Natural law theory began to pass out of favor well over a century ago under the influence, among others, of that eminent relativist Justice Oliver Wendell Holmes (1841-1935). Now, practically speaking, in elite law schools and generally on federal courts peopled by their alumni, it is as dead as the proverbial dodo.
That is a very serious matter. For, as John Courtney Murray, S.J., the eminent American thinker on church-state matters, remarked 50 years ago, “public consensus” on fundamentals is what held a diverse and pluralistic nation like the United States together, and the basis of the American consensus up to then had been natural law. The Civil War was fought largely to test that proposition. When Father Murray wrote in 1960, it was slipping away.
Today it has all but disappeared from sight. Hence the culture war. Consider the sort of questions Americans, lacking a healthy public consensus, often argue about now: whether abortion is allowable simply as an expression of individual choice; whether homosexual relationships should be recognized as marriages (answerable only on the basis of some definition of marriage); whether elderly, sick people should be helped to commit suicide—or put away quietly if they’re too out of it to decide for themselves.
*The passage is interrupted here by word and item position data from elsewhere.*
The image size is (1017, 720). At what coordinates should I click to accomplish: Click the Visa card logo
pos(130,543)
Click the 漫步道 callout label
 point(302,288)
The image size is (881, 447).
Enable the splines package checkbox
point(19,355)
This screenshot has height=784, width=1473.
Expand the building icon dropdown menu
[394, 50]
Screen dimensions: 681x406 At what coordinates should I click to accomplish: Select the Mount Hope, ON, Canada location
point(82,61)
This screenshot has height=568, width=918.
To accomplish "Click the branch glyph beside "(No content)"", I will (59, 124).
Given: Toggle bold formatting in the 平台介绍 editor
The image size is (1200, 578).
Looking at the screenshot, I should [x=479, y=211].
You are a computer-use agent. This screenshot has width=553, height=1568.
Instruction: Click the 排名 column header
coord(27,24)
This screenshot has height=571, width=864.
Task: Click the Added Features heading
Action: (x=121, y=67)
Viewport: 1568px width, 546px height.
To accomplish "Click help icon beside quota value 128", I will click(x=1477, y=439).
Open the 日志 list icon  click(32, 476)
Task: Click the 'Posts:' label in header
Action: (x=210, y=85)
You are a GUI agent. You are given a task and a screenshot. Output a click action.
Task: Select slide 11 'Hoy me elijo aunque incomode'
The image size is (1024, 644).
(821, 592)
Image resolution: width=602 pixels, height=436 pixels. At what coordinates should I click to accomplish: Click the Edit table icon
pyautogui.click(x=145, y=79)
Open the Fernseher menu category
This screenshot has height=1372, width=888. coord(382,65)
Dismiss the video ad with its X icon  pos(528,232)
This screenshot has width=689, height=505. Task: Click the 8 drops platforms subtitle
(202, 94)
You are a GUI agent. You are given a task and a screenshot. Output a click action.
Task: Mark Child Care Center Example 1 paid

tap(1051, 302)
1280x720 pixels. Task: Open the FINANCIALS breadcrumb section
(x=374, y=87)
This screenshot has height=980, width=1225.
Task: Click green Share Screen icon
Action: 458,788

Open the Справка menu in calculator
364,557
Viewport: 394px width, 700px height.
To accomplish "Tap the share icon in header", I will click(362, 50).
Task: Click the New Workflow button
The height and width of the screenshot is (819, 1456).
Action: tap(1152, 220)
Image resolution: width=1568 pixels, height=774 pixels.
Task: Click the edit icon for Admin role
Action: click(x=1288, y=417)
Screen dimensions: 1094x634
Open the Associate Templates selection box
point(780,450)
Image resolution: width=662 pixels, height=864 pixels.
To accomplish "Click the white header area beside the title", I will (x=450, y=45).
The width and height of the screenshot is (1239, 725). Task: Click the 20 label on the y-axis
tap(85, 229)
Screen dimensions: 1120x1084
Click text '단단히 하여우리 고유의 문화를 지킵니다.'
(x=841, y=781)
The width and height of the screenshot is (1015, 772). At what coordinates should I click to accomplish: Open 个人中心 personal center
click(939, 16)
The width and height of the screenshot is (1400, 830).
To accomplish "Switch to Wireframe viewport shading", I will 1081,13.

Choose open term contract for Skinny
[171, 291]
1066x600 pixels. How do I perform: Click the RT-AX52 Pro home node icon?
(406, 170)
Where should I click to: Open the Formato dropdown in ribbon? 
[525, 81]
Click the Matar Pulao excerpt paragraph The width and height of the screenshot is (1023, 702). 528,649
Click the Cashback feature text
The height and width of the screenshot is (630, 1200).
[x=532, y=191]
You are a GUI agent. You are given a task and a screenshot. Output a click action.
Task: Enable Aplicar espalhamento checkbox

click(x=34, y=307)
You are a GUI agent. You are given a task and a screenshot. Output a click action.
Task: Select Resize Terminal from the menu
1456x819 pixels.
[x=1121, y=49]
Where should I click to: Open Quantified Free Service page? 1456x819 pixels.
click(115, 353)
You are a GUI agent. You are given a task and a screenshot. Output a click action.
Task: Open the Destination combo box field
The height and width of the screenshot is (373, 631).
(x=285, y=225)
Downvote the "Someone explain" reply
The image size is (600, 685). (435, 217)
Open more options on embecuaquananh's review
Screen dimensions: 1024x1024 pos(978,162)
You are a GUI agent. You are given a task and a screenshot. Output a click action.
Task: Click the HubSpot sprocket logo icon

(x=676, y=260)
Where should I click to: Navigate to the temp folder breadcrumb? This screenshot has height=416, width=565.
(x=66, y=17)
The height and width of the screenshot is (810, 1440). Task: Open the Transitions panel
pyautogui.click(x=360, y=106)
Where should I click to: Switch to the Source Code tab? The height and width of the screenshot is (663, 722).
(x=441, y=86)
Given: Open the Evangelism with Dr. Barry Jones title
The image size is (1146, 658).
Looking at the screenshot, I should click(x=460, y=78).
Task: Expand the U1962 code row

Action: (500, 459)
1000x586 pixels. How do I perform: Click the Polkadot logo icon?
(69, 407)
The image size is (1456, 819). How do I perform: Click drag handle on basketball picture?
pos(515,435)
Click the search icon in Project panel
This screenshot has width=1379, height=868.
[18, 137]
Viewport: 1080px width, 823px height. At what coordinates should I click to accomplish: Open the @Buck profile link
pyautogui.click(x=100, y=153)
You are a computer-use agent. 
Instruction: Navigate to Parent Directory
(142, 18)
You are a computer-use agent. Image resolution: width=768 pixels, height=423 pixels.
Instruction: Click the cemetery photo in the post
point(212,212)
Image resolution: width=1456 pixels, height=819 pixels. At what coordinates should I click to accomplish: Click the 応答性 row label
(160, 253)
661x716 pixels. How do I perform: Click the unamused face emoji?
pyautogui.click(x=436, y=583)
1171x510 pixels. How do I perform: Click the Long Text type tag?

It goes without saying that Elena Kagan is a liberal like the president who nominated her. She is pro-choice and has a disquieting interest in gay rights issues. Barring some astonishing disclosure, she will undoubtedly be confirmed.
I don’t suggest she be asked the specific questions above as part of the confirmation process. I simply wish the process would shed light on her basis for answering them—including her stance toward natural law. She and the other members of the Supreme Court are likely to be called on to answer those questions in the years ahead.